A intervenção de conservação e restauro da peça de arte sacra – de São João da Cruz – promovida pela Fundação Luso, já se encontra concluída, sendo possível já visualizar esta imagem no altar-mor Convento de Santa Cruz do Bussaco, a par da imagem de Santo Elias recuperada no ano passado. Estas 2 recuperações representaram um investimento da Fundação Luso de cerca de 8 mil euros.

Imagem intervencionada

A escultura de São João da Cruz, datada dos séculos XVII – XVIII e enquadrada no estilo da escultura barroca, apresentava vários problemas de conservação, nomeadamente destacamentos de suporte e de policromia. A intervenção seguiu os procedimentos da conservação e da conservação preventiva, tendo sido realizadas a desinfestação, a limpeza, a fixação de policromias, a colagem de elementos do suporte que se encontravam destacados, foram realizados preenchimentos de matéria, como intervenção preventiva, tendo estes recebido integração pictórica de modo a que não se perdesse a leitura da peça. Em suma, a intervenção realizada beneficiou a peça garantindo uma maior longevidade da mesma.

O restauro de São João da Cruz começou no início de 2020 e o apoio a esta intervenção foi proveniente da receita gerada pelos visitantes da Exposição da edição de 2019 sobre a “CULTURA E TRADIÇÕES DO CONCELHO DA MEALHADA” no Casino do Luso.

Coube mais uma vez o processo de conservação e restauro ser assegurado pelo Laboratório de Conservação e Restauro do Mosteiro de Santa Clara a Velha, da Direção Regional da Cultura do Centro.

“É com grande orgulho que vemos a recuperação do São João da Cruz, uma peça de arte com incomensurável valor cultural, histórico e patrimonial.
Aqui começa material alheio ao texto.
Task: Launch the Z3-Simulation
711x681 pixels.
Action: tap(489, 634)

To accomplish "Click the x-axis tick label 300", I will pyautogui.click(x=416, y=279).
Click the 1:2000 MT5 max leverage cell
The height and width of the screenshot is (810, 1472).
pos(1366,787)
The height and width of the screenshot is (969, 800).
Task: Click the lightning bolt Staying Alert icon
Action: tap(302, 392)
Pretendemos continuar a promover iniciativas como esta que ajudam a conservar e restaurar peças de arte únicas e permitindo ao público, ao visitar as exposições no Casino do Luso, participar, com o seu euro de admissão, na recuperação e conservação do espólio do Convento de Santa Cruz do Bussaco”, sublinha Nuno Pinto de Magalhães, presidente da Fundação Luso.

São João da Cruz e Santa Teresa de Ávila foram os impulsionadores para a criação de um dos mais originais Desertos da Ordem dos Carmelitas Descalços.

São João da Cruz foi o primeiro frade da Ordem dos Carmelitas Descalços.

A sua história inicia-se em 1628, quando o bispo de Coimbra D. João Manuel doa aos carmelitas da província portuguesa a mata do Bussaco para a construção do convento e retiro dos religiosos da Ordem. No apelo constante à solidão e ao afastamento do mundo, o Convento seria então o palco de uma experiência profunda de contemplação, oração e penitência.